More often than not, trusting anyone’s conscience is like trading gold in the Forex market at the peak of an FOMC news release—it can be a dilly-dally adventure, grossly unworthy of trust.
Conscience is that internal moral compass that helps you distinguish right from wrong; it is the mental faculty that triggers a sense of peace when you act in alignment with your values, and a sense of guilt or unease when you don’t. Interestingly, conscience is only a taskforce that enforces the moral standards one has set for oneself over time. Its frame of reference is your own standards—standards you have developed previously. It does not necessarily make reference to any universal law of right and wrong.
Simply put, the conscience is like a law enforcement officer, enforcing the laws you have made over time. In the same way the law enforcement system of any country is at the mercy of the moral codes of its leadership, so is the conscience at the mercy of the moral codes of its host.
Sociologically, conscience is shaped by the culture, religion, and unspoken laws of the environment in which we were raised. By implication, this means that the conscience we often appeal to is itself a product of our belief systems and upbringing. It also means that a Muslim extremist killing innocent residents in Borno State may be doing so because he “has a conscience”—after all, the expression of conscience within his belief system may justify killing perceived infidels.
When a man’s wife gives birth to twins in a community where twin births are considered an abomination, his conscience may compel him to kill the babies—or at the very least, submit them to be killed by the villagers.
The fact that there is such a thing as an “informed conscience” is both an advantage and a disadvantage. Conscience is not static; it can be influenced by many things. People, for instance, use sex as a Valentine’s or birthday gift because their conscience has been shaped by a culture that equates love with giving—so much so that insisting on chastity begins to seem like wickedness to the other partner.
Our politicians have mastered the art of conscience-engineering. They withhold what rightfully belongs to us for so long, then release crumbs from it and make us feel indebted to them. This is why we continue to vote for wicked men who do not have our interests at heart. They care only for themselves, and any seeming good that comes from them arrives with a baggage of ulterior motives.
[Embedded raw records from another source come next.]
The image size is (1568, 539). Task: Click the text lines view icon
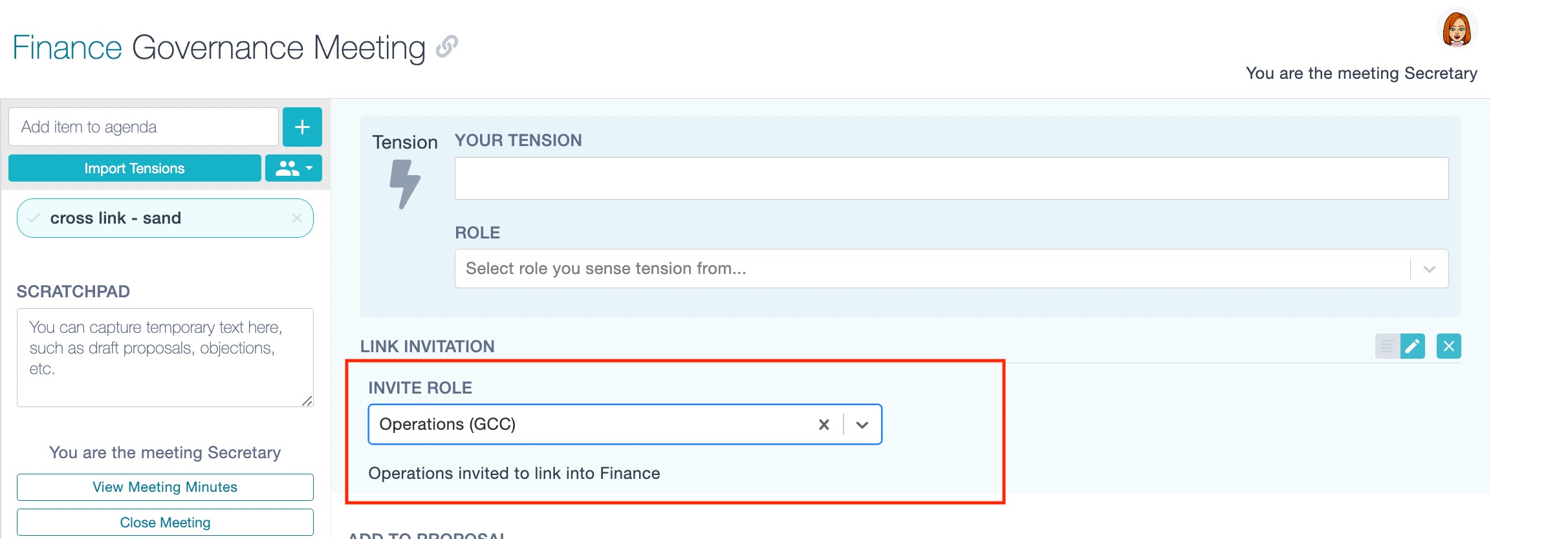[x=1387, y=346]
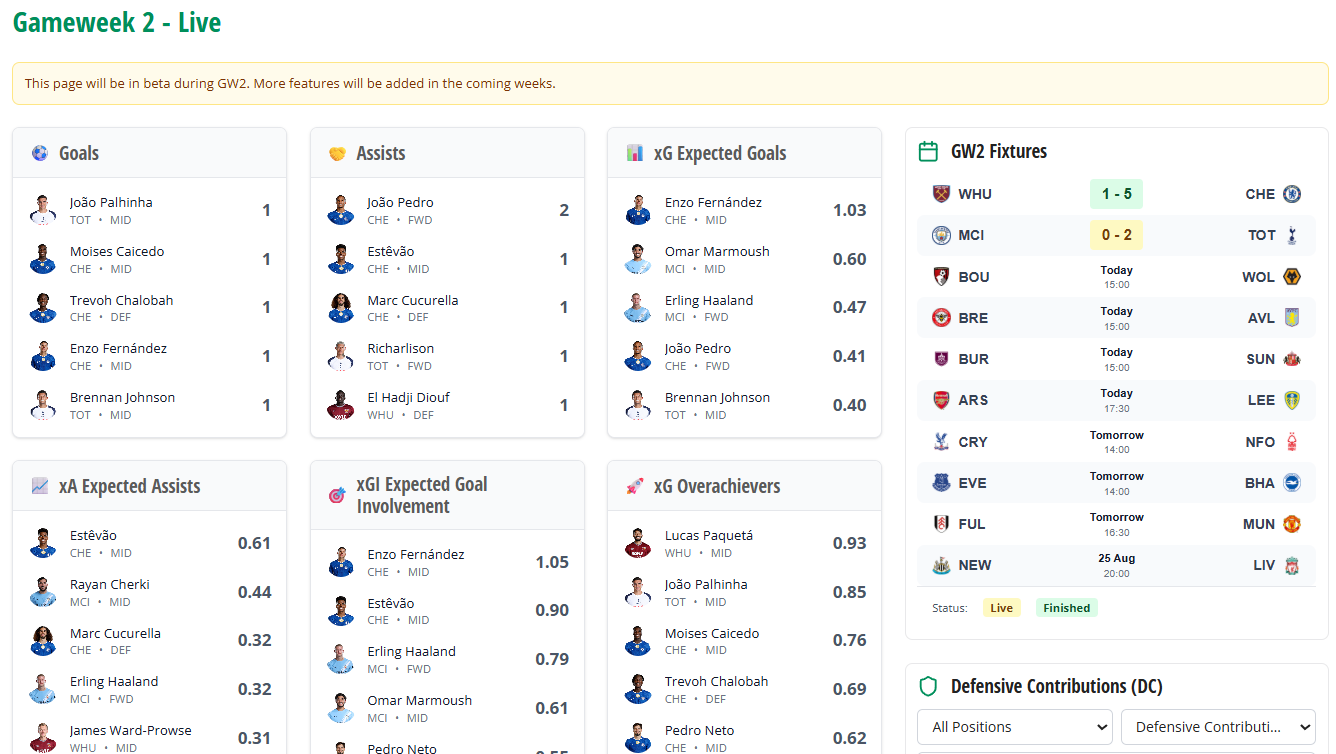Image resolution: width=1336 pixels, height=754 pixels.
Task: Click the Manchester United crest
Action: pyautogui.click(x=1291, y=524)
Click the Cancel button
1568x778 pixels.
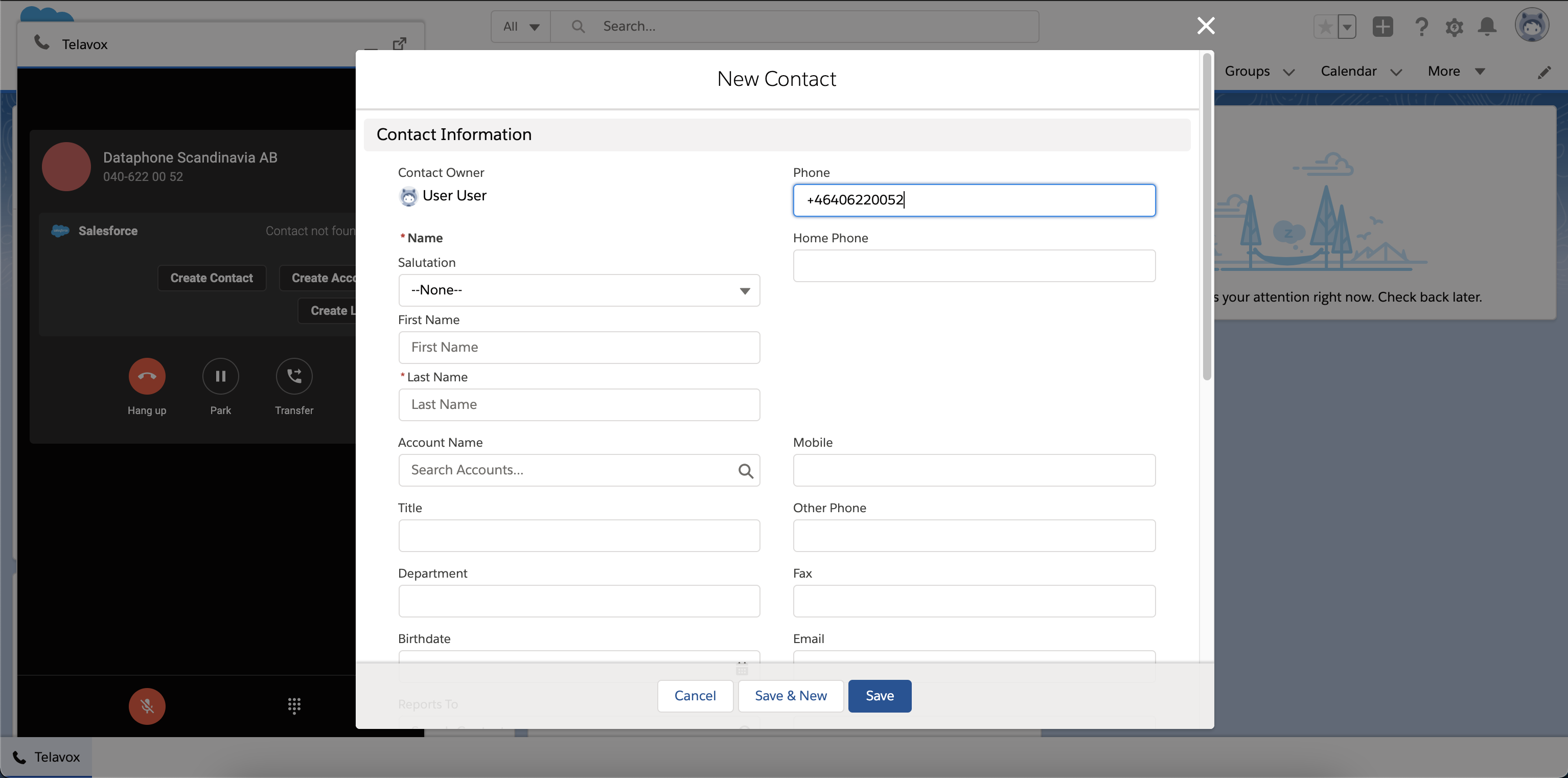tap(695, 696)
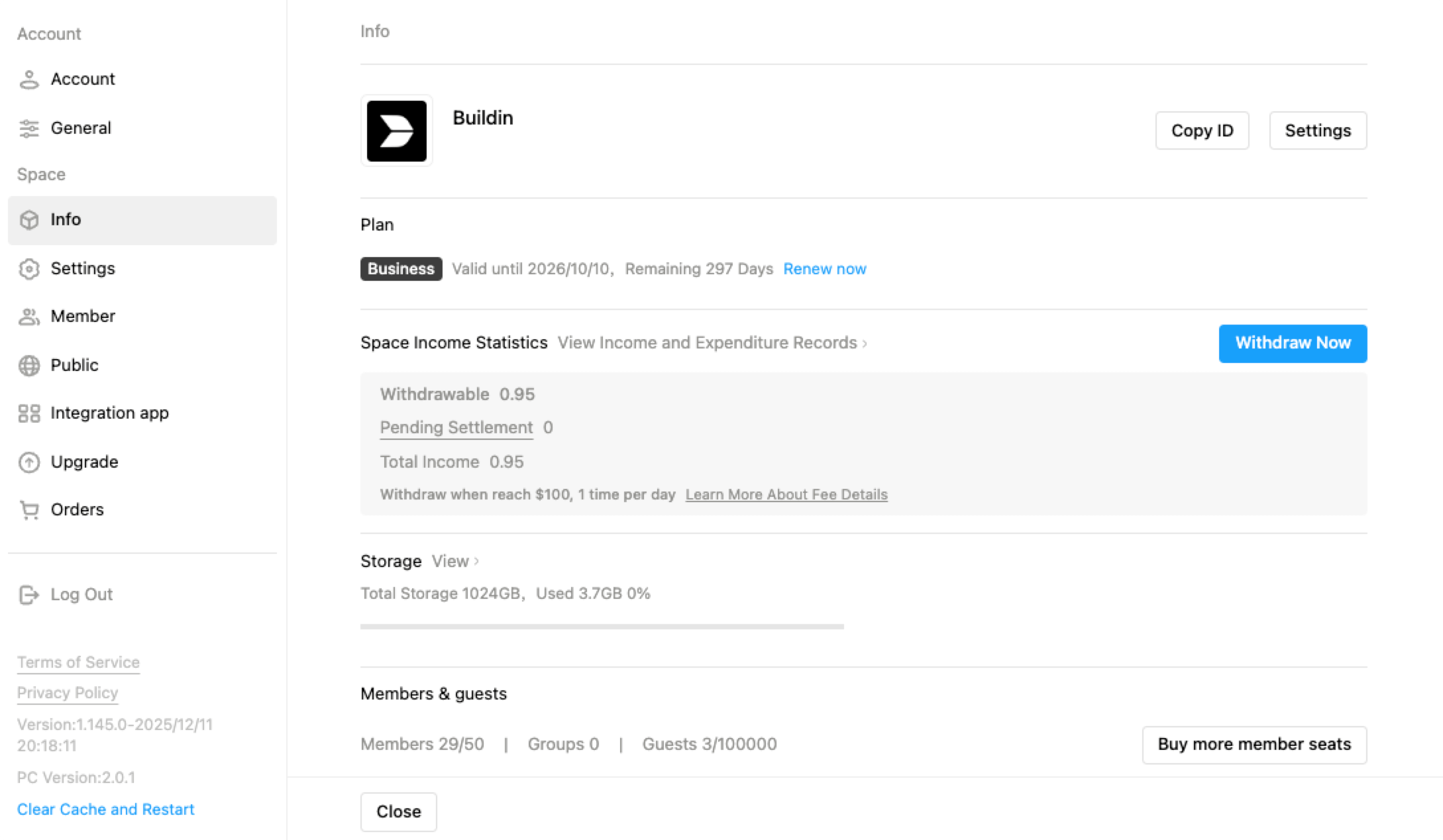Click the Public globe icon
The image size is (1443, 840).
29,365
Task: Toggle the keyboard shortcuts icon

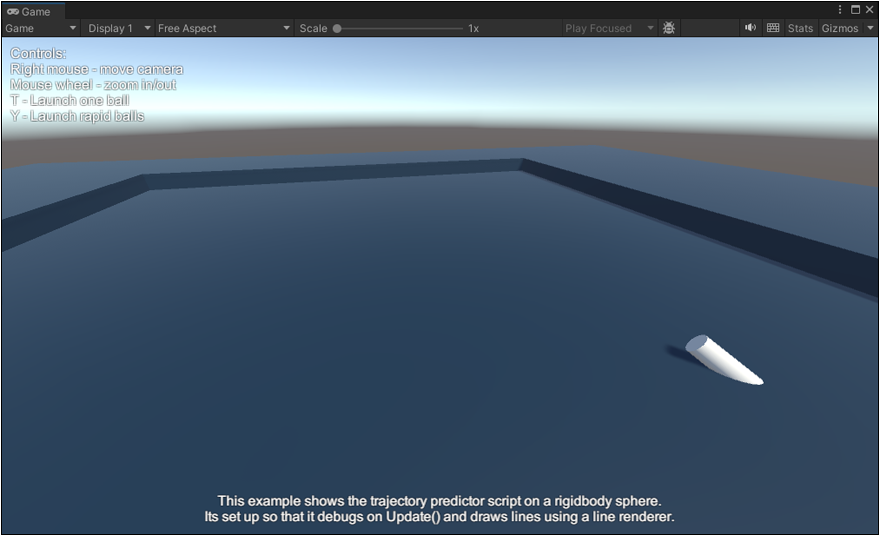Action: pos(773,28)
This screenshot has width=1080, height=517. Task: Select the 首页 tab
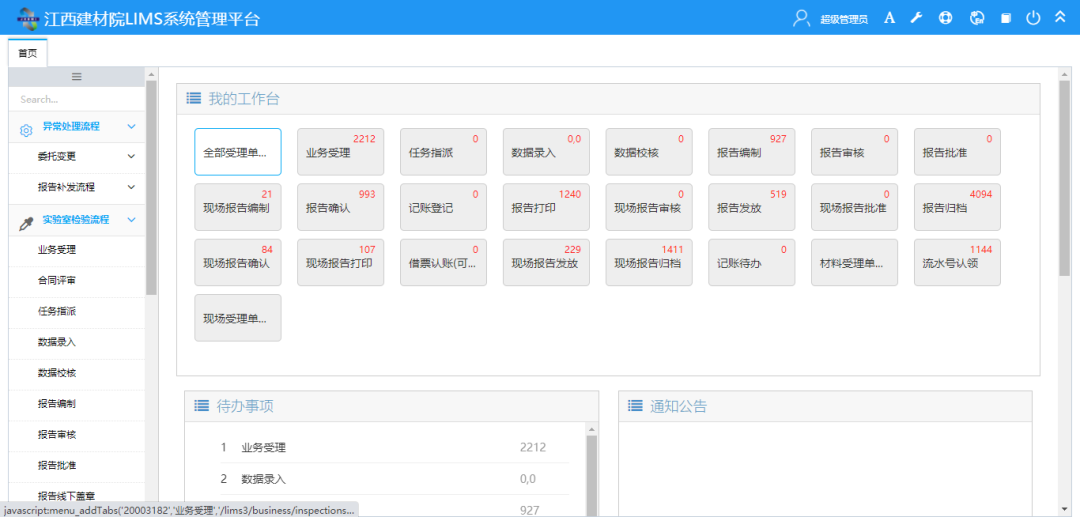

It may be a risky venture to tell a man who received his first car as a gift from a corrupt politician to “vote his conscience” when that same benefactor is on the ballot. His conscience cannot be trusted—it has long been engineered.
We are deeply politically tribalistic, nepotistic, and religiously biased because our consciences have been conditioned to favor narratives that do not serve our common good. Many times, the problem is not the absence of conscience, but the plague of living with a corrupted one.
We can continue wishing for a better society and desiring a better life, but the truth remains: all our efforts toward that end will forever be at the mercy of the sabotage of men whose consciences have been engineered—men who consciously or unconsciously oppose our common good.